>>>
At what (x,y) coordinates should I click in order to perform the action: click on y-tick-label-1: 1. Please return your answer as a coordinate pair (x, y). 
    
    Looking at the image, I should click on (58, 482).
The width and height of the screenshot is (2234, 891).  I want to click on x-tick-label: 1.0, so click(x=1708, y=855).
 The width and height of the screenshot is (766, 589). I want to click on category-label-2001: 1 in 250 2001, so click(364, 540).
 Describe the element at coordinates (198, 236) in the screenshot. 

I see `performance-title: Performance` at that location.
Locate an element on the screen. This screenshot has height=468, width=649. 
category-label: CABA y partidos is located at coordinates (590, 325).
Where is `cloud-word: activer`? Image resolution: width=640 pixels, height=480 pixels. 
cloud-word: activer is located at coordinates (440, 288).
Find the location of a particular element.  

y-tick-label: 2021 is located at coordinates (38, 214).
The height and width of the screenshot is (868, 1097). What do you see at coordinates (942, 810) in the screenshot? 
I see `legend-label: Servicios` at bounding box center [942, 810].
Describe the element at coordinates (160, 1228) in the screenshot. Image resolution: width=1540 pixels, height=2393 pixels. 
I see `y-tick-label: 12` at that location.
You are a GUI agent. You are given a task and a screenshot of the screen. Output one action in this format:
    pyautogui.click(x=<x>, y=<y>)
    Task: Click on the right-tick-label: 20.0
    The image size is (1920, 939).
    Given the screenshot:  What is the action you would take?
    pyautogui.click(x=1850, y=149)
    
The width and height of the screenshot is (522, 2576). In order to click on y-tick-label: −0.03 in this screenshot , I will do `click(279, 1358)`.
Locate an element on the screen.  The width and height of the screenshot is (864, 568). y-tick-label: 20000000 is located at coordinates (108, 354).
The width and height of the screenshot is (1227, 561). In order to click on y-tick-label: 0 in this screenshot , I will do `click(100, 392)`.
<<<
TO DO
Can you turn the listing above into a Markdown table with the columns Row and Line, giving each non-blank line its own numbered row?

PROBLEM SOLUTION
| Row | Line |
|---|---|
| 1 | At what (x,y) coordinates should I click in order to perform the action: click on y-tick-label-1: 1. Please return your answer as a coordinate pair (x, y).  |
| 2 |     Looking at the image, I should click on (58, 482). |
| 3 | The width and height of the screenshot is (2234, 891).  I want to click on x-tick-label: 1.0, so click(x=1708, y=855). |
| 4 |  The width and height of the screenshot is (766, 589). I want to click on category-label-2001: 1 in 250 2001, so click(364, 540). |
| 5 |  Describe the element at coordinates (198, 236) in the screenshot.  |
| 6 | I see `performance-title: Performance` at that location. |
| 7 | Locate an element on the screen. This screenshot has height=468, width=649.  |
| 8 | category-label: CABA y partidos is located at coordinates (590, 325). |
| 9 | Where is `cloud-word: activer`? Image resolution: width=640 pixels, height=480 pixels.  |
| 10 | cloud-word: activer is located at coordinates (440, 288). |
| 11 | Find the location of a particular element.   |
| 12 | y-tick-label: 2021 is located at coordinates (38, 214). |
| 13 | The height and width of the screenshot is (868, 1097). What do you see at coordinates (942, 810) in the screenshot?  |
| 14 | I see `legend-label: Servicios` at bounding box center [942, 810]. |
| 15 | Describe the element at coordinates (160, 1228) in the screenshot. Image resolution: width=1540 pixels, height=2393 pixels.  |
| 16 | I see `y-tick-label: 12` at that location. |
| 17 | You are a GUI agent. You are given a task and a screenshot of the screen. Output one action in this format: |
| 18 |     pyautogui.click(x=<x>, y=<y>) |
| 19 |     Task: Click on the right-tick-label: 20.0 |
| 20 |     The image size is (1920, 939). |
| 21 |     Given the screenshot:  What is the action you would take? |
| 22 |     pyautogui.click(x=1850, y=149) |
| 23 | The width and height of the screenshot is (522, 2576). In order to click on y-tick-label: −0.03 in this screenshot , I will do `click(279, 1358)`. |
| 24 | Locate an element on the screen.  The width and height of the screenshot is (864, 568). y-tick-label: 20000000 is located at coordinates (108, 354). |
| 25 | The width and height of the screenshot is (1227, 561). In order to click on y-tick-label: 0 in this screenshot , I will do `click(100, 392)`. |